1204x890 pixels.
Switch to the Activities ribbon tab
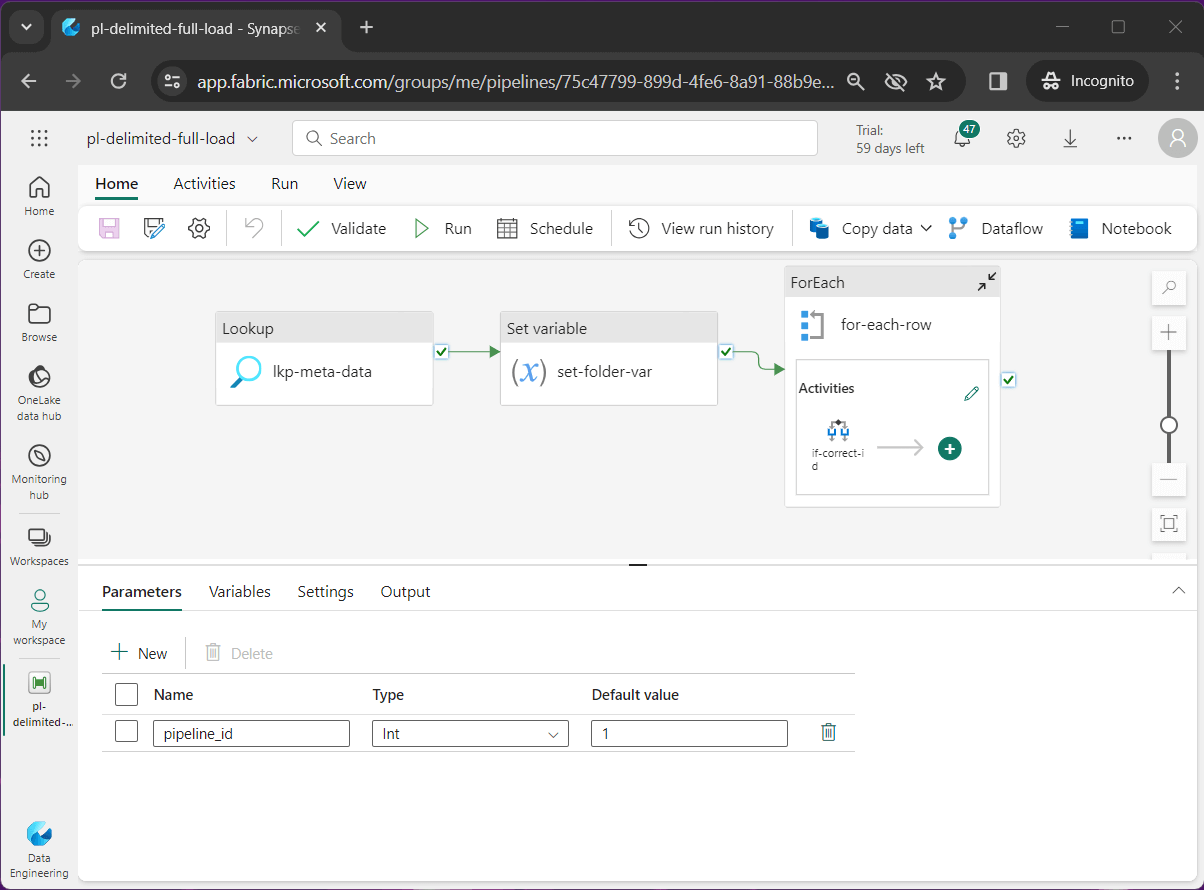click(204, 184)
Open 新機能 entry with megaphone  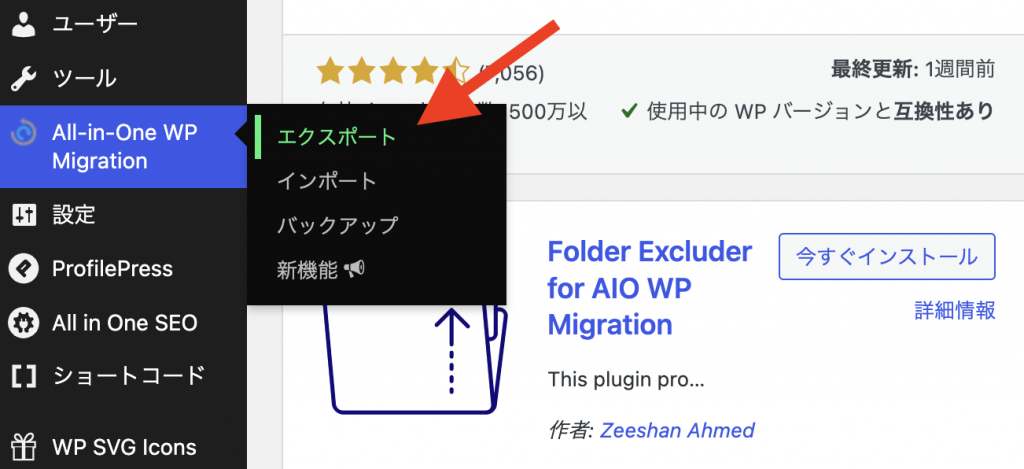tap(321, 268)
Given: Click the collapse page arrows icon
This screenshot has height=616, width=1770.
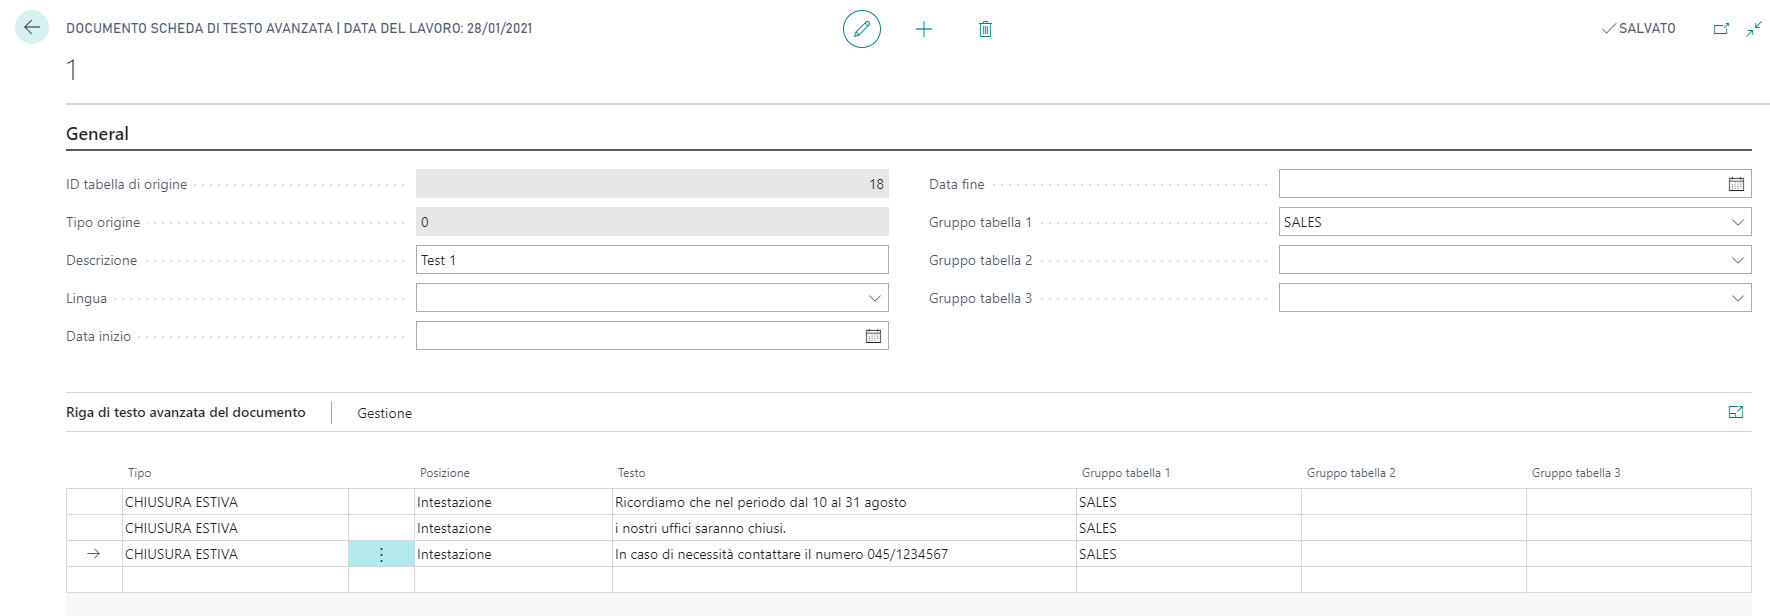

Assigned task »
Up to and including the last line of the listing, starting at the line with "Given: Click the collapse page arrows icon", extract every line exactly and leave out the pictures.

Solution »
Given: Click the collapse page arrows icon
This screenshot has height=616, width=1770.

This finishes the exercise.